Have been through this mucho many times in the chemical industry. Customer always wants the highest purity they can get. It avoid potential for problems from that trace impurity.
Plan routinely points out that the purity requires extra processing and extra cost. Most customers don’t need the quality they demand and won’t notice if shipped lower quality product. Happens all the time.
Thay is no excuse for the supplier to lie to the customer. The supplier must tell the customer that the higher purity costs 10X more, then the customer can decide.
The industry does that all the time. Tech grades of product. And especially in certain industry like chemicals for semiconductor processing offer special highly purified grades.
Works fine in markets willing to pay the price and large enough to make the numbers work. But many other situations are out there.
There is no excuse for customer not to know if their product is sensitive to a materials specs. Most do not bother to check it out and merely order off the shelf. “This is what we usually buy.”
The essence of the discussion is that no one really knows if high purity is required or what affects purity might have on performance. Now those studies are just beginning.
And for an airplane that contains thousands of parts think about the implications. Impact could be huge.
Or, a sample part was received from a trusted supplier and tested. The tests showed the part worked as needed so that was made as the spec. No tests were done on a part with a lesser percentage of titanium so they don’t if such a part was adequate. This is still a failure to comply with the spec.
I think you are making up an issue that is not reality. Thousands of parts on aircraft have no safety function. Off the shelf is OK for those parts. If they fail, then they do not effect flight safety. Non-safety parts are like seats, overhead lights, toilets, etc.
The safety related parts are a different group. If they fail they that can cause an accident. Jet engines, wings, flaps, cockpit instruments & controls, etc. are safety related and must meet safety specifcations. If suppliers provide non-conforming parts they should be arrested go to JAIL if found guilty. The suppliers are legally responsible for meeting specs.
Remember the car airbag problems several years that caused injuries and deaths. The supplier of those faulty airbags was responsible and they paid huge sums of money for their failure to meet safety specifications.
Nuclear power plants purchase safety related parts and equipment from suppliers. When these items do not meet the safety specifications then they are violating federal nuclear regulations. They must report their failures to the NRC and the utility who purchased the parts. The nuclear plant may be required to shutdown and removed all defective components and parts. The supplier is responsible for all costs and may be criminally prosecuted.

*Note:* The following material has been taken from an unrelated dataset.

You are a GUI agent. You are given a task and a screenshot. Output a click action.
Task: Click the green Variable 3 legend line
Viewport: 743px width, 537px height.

The aerospace rockets have the same type of safety requirements for many of the parts and components of rockets. The suppliers are legally responsible for meeting specs.
Not picking on any one person. I have seen this notion several times in this thread, a notion of “so what if what we provide doesn’t meet specs?” I submit that providing the material as specified in the PO is not an option. If I order 1095 steel, I want 1095 steel, not pot metal. If a vendor wants to provide something other than 1095, they can submit material samples for testing by my engineers to see if it performs satisfactorily. Simply substituting other material, without my knowledge, let along my approval, is NOT acceptable.
/rant
My pure guess is that is nothing more than a greed play.
Let’s say you’re a JC vendor of raw materials for some process. And you learn that your customer isn’t really checking the material you send over. So you send a batch of slightly lower quality material over and see if the customer notices. If they catch it right away, you can always play the “oops, we made a mistake” card and go back to the specified material.
But if they don’t notice, you start sending that lower quality material all of the time, while still charging for the higher quality. Tada! Improved profits.
Then a couple months later, you repeat the process. Catch you? “Oops” and go back to what you were sending. Catch you again? “Oops” again, with promises to dig deeply into your processes to “correct” things.
As long as you can get away with sending lower quality material, you are improving your profits. Meeting spec isn’t important. Profits are important.
All hail Shiny-land, where fraud is “good business practice”. Years later, the customer says "wow, this stuff is corroding pretty fast for 20 stainless, and sends a sample to be analyzed. Metallurgical lab reports back, “somewhat nasty piece of 304 stainless”. But, by then, the CEO of the vendor, who perpetrated the fraud, has made his packet off the company and retired.
Remember Tim commenting on his ChiCom “stainless steel” grill, that rusted after only a couple years?
Nearly every buyer says exactly that. But reality is there are 10,000 shades of gray between 1095 steel and pot metal. We are not talking about complete fraud. We are talking about minor variations.
If the product is 10 notches off spec, only about 1% of customers are sophisticated enough to notice. If 100 notches of those 10,000 perhaps 10% will notice.
Plant guys routinely tell you that reprocessing off spec product is very costly. The off spec material has all your manufacturing costs in it. It is a very expensive raw material. They much prefer to sell it–sometimes at a discount. They can work it off by blending into good product. Dozens of strategies. This is real world manufacturing. Just don’t get caught at it.
A typical product may have as many as 20 specifications. A few customers check a few to spot a mislabeled shipment. Few are equipped to check all of them.